Si a todo esto añadimos la dimensión religiosa, la Navidad es la fiesta, por excelencia, en la que se privilegia a los pobres, porque son los preferidos de Dios. Jesús nace en una cueva, apartado del pueblo de Belén, pobre entre los pobres; además, fueron los pobres los primeros que lo visitaron, por eso, nuestros belenes están llenos de los pastorcillos, que llevaron a María, lo más necesario para atender a su hijo en los primeros días de su vida.

Y ese Niño -tan frágil y pobre- que nace en una cueva, nos hablará -cuando sea mayor- de un Dios que, como padre y madre, nos quiere a todos sus hijos e hijas y nos desea la paz y felicidad. Precisamente los pobres, esperan estas fechas para recordárnoslo.
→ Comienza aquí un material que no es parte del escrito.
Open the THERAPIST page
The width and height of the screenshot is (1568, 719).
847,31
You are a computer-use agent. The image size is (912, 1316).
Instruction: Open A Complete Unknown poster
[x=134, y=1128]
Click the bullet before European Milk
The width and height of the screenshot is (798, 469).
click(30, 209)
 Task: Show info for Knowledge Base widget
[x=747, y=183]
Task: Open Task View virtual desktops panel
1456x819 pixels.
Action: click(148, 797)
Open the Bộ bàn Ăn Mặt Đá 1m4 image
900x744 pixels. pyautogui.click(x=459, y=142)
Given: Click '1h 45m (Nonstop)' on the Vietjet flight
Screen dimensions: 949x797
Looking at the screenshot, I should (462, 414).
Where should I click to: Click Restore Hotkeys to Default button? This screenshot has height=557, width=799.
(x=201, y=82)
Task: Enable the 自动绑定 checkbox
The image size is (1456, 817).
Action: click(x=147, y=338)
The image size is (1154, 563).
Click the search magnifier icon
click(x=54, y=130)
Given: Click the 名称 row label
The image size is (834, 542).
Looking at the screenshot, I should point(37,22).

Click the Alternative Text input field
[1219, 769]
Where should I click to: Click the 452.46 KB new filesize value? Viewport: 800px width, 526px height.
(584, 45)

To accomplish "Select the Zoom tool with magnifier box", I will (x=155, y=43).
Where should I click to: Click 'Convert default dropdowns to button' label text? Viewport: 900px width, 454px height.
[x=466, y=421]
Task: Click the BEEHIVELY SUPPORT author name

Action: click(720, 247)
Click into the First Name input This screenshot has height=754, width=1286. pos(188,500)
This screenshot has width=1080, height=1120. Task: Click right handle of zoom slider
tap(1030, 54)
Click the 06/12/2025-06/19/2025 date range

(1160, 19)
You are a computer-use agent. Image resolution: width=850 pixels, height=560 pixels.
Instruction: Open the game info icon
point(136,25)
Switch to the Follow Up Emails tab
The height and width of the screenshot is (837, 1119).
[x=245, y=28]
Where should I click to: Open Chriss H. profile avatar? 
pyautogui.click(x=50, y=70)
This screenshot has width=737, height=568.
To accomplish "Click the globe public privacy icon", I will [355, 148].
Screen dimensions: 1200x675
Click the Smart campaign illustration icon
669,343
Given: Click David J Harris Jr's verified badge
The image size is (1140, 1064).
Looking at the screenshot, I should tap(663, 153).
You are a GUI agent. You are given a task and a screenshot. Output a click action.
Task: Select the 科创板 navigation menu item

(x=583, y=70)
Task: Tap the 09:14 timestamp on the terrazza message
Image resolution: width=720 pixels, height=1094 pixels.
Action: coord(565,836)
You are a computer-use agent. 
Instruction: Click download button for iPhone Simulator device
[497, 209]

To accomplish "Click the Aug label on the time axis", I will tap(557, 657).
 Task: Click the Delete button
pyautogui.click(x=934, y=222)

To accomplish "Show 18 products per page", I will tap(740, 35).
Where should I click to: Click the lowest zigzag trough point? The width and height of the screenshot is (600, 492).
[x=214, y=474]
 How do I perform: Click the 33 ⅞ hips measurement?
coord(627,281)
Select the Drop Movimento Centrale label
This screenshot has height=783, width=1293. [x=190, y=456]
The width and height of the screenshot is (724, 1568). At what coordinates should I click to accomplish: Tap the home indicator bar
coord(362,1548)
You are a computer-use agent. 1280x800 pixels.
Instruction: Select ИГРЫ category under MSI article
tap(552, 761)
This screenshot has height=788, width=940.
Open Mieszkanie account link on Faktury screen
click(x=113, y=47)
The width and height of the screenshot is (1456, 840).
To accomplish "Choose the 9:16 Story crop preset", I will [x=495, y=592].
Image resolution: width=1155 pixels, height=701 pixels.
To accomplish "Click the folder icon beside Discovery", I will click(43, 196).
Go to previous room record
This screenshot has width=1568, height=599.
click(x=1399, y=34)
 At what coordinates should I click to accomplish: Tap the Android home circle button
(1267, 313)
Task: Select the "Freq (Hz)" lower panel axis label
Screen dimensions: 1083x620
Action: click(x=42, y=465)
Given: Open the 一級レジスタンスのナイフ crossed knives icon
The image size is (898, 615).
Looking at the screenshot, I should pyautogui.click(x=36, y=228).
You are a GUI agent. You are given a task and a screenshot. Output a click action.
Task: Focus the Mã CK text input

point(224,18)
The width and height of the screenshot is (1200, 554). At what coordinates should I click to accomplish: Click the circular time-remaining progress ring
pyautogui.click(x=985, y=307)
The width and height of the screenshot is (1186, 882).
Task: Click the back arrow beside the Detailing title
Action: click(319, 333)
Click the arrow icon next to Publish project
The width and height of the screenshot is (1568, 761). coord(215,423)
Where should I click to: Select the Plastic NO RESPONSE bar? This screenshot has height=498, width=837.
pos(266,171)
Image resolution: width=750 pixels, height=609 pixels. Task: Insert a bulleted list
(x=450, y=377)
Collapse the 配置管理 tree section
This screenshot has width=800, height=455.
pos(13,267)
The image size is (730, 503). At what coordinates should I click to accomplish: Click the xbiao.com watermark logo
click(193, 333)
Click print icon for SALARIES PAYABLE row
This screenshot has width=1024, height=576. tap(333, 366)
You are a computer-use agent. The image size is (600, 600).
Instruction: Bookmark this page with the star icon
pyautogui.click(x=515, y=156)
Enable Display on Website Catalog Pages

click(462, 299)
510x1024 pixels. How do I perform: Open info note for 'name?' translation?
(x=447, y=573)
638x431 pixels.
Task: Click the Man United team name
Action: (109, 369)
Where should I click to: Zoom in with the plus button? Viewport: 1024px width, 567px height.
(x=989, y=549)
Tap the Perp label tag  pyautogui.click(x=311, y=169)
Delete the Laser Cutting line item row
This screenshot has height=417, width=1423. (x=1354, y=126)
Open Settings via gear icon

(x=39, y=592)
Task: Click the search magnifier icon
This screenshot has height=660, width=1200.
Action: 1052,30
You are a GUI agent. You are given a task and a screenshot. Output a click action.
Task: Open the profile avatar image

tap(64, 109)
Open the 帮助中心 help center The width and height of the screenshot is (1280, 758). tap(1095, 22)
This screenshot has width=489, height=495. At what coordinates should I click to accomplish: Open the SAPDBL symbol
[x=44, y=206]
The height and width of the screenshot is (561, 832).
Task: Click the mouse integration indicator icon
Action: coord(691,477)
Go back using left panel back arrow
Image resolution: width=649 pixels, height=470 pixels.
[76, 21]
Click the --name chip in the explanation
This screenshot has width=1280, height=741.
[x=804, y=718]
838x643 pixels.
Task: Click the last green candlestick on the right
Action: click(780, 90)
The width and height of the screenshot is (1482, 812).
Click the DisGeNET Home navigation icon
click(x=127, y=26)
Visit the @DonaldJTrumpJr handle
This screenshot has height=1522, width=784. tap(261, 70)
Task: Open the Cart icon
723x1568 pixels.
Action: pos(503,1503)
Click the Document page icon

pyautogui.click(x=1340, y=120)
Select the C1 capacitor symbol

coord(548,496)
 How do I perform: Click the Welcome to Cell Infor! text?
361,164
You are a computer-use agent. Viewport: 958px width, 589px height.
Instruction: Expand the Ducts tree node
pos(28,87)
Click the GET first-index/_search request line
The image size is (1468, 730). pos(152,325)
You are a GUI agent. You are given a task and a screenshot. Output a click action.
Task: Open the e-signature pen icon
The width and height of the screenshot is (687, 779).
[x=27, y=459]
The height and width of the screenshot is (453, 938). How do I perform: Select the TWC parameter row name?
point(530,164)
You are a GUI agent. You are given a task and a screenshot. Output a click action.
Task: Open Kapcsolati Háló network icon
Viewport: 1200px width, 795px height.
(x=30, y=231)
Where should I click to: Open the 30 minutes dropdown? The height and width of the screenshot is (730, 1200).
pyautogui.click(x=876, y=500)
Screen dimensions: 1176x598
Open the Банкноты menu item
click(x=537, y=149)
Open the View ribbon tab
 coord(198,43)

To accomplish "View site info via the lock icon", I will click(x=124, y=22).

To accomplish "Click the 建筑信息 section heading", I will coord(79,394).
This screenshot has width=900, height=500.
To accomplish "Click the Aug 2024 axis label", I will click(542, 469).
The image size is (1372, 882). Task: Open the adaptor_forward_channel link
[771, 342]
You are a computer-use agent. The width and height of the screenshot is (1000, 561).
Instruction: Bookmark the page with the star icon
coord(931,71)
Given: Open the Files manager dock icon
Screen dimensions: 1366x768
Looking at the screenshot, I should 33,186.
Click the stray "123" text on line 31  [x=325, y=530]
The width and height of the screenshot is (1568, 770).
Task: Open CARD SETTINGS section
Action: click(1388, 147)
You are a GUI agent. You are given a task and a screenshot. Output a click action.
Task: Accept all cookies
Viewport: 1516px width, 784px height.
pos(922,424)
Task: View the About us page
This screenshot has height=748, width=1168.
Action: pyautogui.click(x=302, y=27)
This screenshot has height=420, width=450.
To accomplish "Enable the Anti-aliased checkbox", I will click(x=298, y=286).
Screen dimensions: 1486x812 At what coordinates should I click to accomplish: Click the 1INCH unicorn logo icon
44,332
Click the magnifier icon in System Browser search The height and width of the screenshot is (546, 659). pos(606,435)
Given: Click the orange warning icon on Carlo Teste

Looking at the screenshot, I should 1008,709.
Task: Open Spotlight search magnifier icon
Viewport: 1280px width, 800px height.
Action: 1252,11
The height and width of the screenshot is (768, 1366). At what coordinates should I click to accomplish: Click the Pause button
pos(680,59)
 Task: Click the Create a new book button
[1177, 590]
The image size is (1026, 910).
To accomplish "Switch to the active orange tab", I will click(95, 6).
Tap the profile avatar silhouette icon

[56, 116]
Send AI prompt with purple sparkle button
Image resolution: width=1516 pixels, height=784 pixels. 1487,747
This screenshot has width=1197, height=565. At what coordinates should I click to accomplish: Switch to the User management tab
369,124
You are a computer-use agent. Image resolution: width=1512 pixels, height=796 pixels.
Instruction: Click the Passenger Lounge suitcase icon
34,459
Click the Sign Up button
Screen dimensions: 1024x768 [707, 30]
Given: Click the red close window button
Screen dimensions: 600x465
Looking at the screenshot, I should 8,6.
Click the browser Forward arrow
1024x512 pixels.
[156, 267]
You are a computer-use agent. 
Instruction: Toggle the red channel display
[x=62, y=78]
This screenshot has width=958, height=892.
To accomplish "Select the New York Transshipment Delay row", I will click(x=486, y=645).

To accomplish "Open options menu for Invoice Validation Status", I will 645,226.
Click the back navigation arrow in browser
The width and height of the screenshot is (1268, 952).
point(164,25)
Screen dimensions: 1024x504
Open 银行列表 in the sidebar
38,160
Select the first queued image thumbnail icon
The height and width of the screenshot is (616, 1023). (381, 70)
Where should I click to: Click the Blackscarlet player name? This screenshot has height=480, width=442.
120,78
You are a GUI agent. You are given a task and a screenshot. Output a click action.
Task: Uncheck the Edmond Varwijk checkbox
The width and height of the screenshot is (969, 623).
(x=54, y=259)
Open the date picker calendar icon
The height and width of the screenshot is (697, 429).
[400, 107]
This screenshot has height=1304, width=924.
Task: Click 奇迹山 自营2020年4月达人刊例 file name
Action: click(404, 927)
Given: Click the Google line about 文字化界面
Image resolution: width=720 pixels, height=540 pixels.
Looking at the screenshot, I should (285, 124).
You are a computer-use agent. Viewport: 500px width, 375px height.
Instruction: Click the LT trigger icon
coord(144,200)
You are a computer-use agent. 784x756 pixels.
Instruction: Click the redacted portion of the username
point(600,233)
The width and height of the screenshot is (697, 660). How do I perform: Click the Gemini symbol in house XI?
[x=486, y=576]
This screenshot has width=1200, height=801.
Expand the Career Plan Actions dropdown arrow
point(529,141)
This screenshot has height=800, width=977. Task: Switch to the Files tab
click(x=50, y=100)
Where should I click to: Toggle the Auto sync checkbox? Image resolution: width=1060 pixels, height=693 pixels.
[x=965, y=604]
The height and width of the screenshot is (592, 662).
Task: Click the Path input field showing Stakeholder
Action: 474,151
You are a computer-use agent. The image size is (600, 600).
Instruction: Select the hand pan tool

domingo, 1 de diciembre de 2019

¡¡¡¡ U R G E N T E !!!! NUESTRA SOCIEDAD NECESITA PERSONAS VOLUNTARIAS


El 5 de diciembre, celebramos el Día del Voluntariado. A lo mejor nos da igual. La realidad es que, muchos millones de personas son voluntarias. Desde aquí nuestra felicitación. Y es que ser voluntario hoy es muy necesario. Este mundo, de inicios del siglo XXI, con sus muchas situaciones de exclusión, marginación, pobrezas, en fin, personas que lo pasan muy mal, nos está pidiendo a gritos, que haya hombres y mujeres que se decidan y comprometan a ser voluntarias. Quisiera destacar, de las muchas cosas que se pueden decir, tres dimensiones del voluntariado: Su gratuidad, su empeño por la justicia y su compromiso solidario.
En un mundo, que da a entender que cada cual vaya a su 'bola', que los demás se apañen como puedan y, llegan a decir, "que cada palo aguante su vela"; resulta que hay gente, que dispone de su persona 'gratuitamente' y dedica parte, de su tiempo, a los demás. Son mujeres y hombres sensibles, bondadosos, generosos, que ven la necesidad en sus semejantes y no dudan en acompañarles y ayudarles, en la medida de sus posibilidades.
Se dice, con frecuencia, que no tenemos tiempo para nada. Y yo no me canso de proclamar que hay tiempo para lo que queremos, y en este caso, me estoy refiriendo al ocio y tiempo libre, disponemos de muchas horas para: ver futbol, ir al gimnasio, sentarse horas y horas en la tele o delante el ordenador, o el móvil,... está claro que cada cual dispone de su tiempo, como lo ve conveniente. El hecho es, que las personas voluntarias, reservan parte de su tiempo libre para su voluntariado. Y es que cuando hay voluntad de querer hacer las cosas, pues, se hacen.
Nos podemos preguntar ¿qué les mueve a estas personas voluntarias? Creo que, en general, el rechazo al mundo injusto que vivimos. No soportan las estructuras que explotan a tantos hombres y mujeres, niños y ancianos. Se les cae el 'alma al suelo' con tanto sufrimiento, pobreza, exclusión y marginación. ¡Tanto días internacionales de...! Sin duda anhelan un mundo más justo, más humano, sin discriminaciones. Constatan que, el sistema económico, "echa más leña al fuego" y acrecienta las diferencias y las desigualdades. Que el mundo de la política, no acaba de dar -por diversas razones- con las soluciones, "del bien común", para todos los seres humanos. En fin, que como buscan y tienen su empeño por un mundo más justo, "aportan su granito de arena" con su acción voluntaria.
Por eso podemos afirmar, con rotundidad, que las personas voluntarias son generadoras de una cultura solidaria. Su solidaridad, es la respuesta -sin ostentaciones- para crear una red social que va tejiendo, a lo largo y lo ancho, de este planeta, las condiciones de un mundo en el que seamos más iguales, se respeten y cumplan los derechos humanos, nos sintamos y vivamos como hermanos de una gran familia. Por consiguiente, la solidaridad de los voluntarios, construye -poquito a poquito- un mundo de paz y bienestar para todos. (Todos, somos unos 7.500 millones)
Por cierto, desde la experiencia, puedo afirmar que ser voluntario te ayuda a crecer como persona, te hace más feliz y, estás contribuyendo, al crecimiento de las personas y a su felicidad.
¡DIFERENTES ASOCIACIONES, ONGS, INSTITUCIONES... TIENEN SUS PUERTAS ABIERTAS!